*Set task*:
Please copy the lines between the one containing "Click the Reply" and the one containing "pyautogui.click(x=23, y=19)", inclusive, reproducing each without any change.

<<<<

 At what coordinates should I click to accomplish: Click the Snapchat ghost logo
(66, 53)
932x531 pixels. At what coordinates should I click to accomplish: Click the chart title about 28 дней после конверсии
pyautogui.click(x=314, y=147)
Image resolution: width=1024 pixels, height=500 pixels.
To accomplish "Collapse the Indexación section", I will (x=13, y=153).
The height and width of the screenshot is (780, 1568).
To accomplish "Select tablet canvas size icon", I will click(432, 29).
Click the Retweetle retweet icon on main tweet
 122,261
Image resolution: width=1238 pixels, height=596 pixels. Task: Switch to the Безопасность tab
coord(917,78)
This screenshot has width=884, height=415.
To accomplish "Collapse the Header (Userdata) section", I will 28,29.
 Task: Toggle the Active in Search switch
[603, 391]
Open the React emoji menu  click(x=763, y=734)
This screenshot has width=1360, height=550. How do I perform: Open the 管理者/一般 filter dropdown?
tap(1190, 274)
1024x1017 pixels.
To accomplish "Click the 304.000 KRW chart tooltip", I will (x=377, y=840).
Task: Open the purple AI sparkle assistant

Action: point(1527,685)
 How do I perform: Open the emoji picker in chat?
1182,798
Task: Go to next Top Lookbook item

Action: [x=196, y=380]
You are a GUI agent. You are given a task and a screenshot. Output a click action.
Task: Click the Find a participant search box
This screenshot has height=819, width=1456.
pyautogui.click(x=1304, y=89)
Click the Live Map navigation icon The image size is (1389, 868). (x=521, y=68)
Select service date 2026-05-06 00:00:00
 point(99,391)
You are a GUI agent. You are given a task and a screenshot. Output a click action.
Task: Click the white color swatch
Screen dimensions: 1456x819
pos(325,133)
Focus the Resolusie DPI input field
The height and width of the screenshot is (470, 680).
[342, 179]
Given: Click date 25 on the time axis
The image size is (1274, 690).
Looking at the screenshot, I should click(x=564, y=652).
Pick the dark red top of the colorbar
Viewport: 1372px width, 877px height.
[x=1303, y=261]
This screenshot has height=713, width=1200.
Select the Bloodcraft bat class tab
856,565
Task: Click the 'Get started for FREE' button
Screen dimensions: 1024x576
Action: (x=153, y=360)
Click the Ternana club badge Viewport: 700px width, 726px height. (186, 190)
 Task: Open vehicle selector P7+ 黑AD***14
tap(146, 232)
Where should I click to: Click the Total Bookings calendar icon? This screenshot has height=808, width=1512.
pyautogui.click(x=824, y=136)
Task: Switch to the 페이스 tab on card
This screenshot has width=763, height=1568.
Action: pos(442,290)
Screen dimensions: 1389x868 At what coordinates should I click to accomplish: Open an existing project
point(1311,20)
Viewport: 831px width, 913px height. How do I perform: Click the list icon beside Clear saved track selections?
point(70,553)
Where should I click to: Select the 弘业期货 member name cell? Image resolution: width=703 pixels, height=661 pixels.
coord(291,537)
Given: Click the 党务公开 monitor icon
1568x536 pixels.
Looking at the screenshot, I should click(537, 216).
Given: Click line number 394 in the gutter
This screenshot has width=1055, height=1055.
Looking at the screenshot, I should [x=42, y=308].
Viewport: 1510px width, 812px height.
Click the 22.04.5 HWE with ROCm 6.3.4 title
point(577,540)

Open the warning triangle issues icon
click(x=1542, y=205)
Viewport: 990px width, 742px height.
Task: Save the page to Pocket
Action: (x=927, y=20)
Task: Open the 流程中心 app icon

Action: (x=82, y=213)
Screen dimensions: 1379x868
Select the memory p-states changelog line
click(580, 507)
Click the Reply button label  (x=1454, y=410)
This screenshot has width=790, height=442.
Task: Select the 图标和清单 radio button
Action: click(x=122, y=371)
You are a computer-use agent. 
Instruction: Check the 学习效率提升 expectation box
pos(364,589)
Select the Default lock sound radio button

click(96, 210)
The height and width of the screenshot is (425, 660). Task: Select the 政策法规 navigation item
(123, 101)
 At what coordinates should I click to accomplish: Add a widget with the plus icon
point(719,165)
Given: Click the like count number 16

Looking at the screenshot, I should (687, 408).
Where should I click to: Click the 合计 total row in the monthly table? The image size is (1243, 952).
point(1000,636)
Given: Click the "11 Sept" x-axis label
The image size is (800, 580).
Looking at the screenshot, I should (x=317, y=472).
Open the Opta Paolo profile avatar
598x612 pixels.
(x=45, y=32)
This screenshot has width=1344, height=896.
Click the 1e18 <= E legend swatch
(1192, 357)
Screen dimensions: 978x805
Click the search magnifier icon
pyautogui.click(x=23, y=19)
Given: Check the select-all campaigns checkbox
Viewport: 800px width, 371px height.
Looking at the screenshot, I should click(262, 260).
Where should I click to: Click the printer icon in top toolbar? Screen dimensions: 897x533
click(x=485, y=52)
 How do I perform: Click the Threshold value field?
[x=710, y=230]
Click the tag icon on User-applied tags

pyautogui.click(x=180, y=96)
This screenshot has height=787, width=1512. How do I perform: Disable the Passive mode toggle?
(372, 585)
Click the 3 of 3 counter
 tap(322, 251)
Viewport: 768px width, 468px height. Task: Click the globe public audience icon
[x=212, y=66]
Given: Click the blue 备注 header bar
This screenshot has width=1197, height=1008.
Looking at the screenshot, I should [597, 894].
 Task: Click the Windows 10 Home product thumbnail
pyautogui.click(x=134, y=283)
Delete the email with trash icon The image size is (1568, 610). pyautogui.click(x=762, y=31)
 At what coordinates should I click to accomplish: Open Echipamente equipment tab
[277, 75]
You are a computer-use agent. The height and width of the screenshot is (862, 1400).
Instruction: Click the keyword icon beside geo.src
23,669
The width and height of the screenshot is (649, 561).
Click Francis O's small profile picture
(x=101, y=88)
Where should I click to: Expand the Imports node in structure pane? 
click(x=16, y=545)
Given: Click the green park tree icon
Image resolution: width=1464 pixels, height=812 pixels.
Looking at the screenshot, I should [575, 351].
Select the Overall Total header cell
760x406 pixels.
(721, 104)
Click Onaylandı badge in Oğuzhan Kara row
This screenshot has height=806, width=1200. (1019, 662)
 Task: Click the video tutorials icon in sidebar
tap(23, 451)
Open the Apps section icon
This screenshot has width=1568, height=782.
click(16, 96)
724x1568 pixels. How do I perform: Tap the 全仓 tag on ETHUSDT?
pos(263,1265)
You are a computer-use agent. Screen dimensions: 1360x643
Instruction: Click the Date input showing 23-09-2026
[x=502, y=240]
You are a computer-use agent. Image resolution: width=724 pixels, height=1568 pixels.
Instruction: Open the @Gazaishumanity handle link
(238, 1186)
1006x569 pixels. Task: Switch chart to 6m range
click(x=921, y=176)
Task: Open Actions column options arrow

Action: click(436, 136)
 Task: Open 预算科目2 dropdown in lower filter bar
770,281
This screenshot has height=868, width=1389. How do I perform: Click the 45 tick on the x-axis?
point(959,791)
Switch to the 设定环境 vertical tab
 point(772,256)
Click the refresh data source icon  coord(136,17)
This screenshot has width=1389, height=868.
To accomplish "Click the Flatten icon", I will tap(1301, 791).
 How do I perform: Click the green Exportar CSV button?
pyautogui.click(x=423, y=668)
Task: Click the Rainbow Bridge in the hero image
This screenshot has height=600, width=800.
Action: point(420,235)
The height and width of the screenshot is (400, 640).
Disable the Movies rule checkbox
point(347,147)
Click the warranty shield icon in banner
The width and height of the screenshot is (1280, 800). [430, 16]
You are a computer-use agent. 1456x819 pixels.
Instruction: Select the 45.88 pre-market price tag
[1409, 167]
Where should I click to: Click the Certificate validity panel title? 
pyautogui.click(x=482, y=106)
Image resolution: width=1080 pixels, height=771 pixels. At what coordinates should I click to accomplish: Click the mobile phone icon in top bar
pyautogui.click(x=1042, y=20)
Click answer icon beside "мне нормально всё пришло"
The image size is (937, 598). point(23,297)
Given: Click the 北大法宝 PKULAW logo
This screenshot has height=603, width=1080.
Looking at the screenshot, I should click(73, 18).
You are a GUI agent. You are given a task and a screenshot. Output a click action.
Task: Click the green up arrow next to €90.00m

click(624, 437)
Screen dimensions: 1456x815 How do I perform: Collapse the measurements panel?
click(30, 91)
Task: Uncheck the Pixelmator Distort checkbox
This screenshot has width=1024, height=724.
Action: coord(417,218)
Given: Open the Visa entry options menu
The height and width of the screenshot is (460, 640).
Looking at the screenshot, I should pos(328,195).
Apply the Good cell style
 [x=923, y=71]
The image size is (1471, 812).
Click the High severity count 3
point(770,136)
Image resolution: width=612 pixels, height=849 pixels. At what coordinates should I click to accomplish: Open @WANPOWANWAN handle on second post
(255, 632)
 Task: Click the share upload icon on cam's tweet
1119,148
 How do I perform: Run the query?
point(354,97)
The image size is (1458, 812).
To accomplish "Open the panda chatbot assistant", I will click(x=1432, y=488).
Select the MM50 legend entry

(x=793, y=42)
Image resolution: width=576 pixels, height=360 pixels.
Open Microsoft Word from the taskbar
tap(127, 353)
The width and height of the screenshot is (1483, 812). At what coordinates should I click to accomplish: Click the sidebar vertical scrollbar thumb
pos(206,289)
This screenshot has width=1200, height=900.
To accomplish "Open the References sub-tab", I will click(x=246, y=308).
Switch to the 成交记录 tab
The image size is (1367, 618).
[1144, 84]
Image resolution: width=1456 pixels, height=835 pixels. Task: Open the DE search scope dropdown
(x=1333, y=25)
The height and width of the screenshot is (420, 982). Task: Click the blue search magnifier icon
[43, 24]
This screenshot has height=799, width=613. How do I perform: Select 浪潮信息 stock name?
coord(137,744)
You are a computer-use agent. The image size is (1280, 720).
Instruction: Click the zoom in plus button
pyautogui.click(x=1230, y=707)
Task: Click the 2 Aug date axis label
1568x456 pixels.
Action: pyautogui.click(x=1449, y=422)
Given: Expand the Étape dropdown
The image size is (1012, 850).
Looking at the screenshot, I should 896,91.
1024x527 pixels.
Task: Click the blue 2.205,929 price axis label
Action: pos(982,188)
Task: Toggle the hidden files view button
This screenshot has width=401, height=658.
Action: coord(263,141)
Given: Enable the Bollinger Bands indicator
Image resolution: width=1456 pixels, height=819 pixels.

>>>>

*Result of this exercise*:
Click the Reply button label  (x=1454, y=410)
This screenshot has width=790, height=442.
Task: Select the 图标和清单 radio button
Action: click(x=122, y=371)
You are a computer-use agent. 
Instruction: Check the 学习效率提升 expectation box
pos(364,589)
Select the Default lock sound radio button

click(96, 210)
The height and width of the screenshot is (425, 660). Task: Select the 政策法规 navigation item
(123, 101)
 At what coordinates should I click to accomplish: Add a widget with the plus icon
point(719,165)
Given: Click the like count number 16

Looking at the screenshot, I should (687, 408).
Where should I click to: Click the 合计 total row in the monthly table? The image size is (1243, 952).
point(1000,636)
Given: Click the "11 Sept" x-axis label
The image size is (800, 580).
Looking at the screenshot, I should (x=317, y=472).
Open the Opta Paolo profile avatar
598x612 pixels.
(x=45, y=32)
This screenshot has width=1344, height=896.
Click the 1e18 <= E legend swatch
(1192, 357)
Screen dimensions: 978x805
Click the search magnifier icon
pyautogui.click(x=23, y=19)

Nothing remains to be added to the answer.